Can one learn something from convention speeches? The answer is yes. At least, I learned something -- or was reminded of something -- from the passages on the energy issue in both Clinton's speech and Obama's. In those sections, they both highlighted the same set of facts about the last couple of years: the increased use of renewable energy sources and the rise in domestic oil and natural gas production and corresponding decline in oil imports. As Clinton put it, oil imports are at "a near 20 year low and natural gas production [is at] an all time high. Renewable energy production has also doubled." Both speeches also mentioned the increase in fuel-efficiency standards that will double the minimum required miles-per-gallon "by the middle of the next decade" (quote from Obama). I had been vaguely aware of all this but it hadn't been at the front of my mind. Whether it sank in with all that many people is of course an open question. Perhaps doubtful, given all the hoopla, distractions, etc. that tend to dominate these events.
Some points I thought were perhaps too heavily emphasized by the Dems. E.g. the auto industry rescue deserved emphasis but probably it was overdone. Apart from Kerry's speech, foreign policy got fairly short shrift, and Obama, for the most part, raced through the foreign policy sections of his speech, which were anyway rather unsurprising and, e.g. in the case of the Middle East, extremely vague (one sentence, in fact). However, the line about Romney being caught in "a Cold War time warp" was good, as was the line about it being time for some "nation-building at home."
Last thought: Martin Gilens's research, which he wrote about in a series of Monkey Cage posts, e.g. here, shows that the most affluent in the U.S. have far more success in translating their positions and political preferences into policy than everyone else.

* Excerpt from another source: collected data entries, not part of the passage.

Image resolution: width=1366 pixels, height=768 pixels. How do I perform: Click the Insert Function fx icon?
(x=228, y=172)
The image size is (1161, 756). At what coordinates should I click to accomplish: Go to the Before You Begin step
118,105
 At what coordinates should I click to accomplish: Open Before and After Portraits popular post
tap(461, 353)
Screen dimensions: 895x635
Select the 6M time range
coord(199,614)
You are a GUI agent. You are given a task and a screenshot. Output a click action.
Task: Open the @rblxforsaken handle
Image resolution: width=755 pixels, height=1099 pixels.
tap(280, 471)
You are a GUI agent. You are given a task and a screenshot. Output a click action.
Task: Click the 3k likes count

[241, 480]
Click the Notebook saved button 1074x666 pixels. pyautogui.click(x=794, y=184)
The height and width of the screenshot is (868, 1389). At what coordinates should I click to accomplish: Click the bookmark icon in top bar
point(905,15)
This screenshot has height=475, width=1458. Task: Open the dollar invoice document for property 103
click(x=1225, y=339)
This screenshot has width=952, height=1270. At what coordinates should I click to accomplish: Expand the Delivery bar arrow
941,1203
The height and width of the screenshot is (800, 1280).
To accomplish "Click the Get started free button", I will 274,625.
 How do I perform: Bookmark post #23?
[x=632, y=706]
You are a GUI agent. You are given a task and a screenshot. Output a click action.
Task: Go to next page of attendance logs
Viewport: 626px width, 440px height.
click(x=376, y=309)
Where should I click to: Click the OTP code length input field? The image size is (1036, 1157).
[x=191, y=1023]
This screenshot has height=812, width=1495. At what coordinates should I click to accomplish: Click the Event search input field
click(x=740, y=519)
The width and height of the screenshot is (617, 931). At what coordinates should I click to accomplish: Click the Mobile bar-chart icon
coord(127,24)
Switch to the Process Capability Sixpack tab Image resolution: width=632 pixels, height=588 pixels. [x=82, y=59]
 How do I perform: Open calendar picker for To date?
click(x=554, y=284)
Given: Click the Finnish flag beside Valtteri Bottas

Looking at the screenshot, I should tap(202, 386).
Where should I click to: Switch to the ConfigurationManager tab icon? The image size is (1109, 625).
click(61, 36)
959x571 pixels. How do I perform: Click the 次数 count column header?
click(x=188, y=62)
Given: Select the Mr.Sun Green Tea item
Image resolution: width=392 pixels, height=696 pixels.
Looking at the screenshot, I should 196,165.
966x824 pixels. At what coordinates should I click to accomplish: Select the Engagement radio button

This casts doubt on the rhetoric of both parties about democracy, responsiveness to the popular will, self-government, and so on. So the question in the election might be less one of a grand philosophical choice between visions -- though there are of course real and significant philosophical differences between Obama and Romney -- and more a question of which outcome will intensify even further the situation Gilens documents, i.e. make the connection between affluence and influence (to use the title of his book) even tighter. I don't think readers of this blog will be in too much doubt about my answer to that question.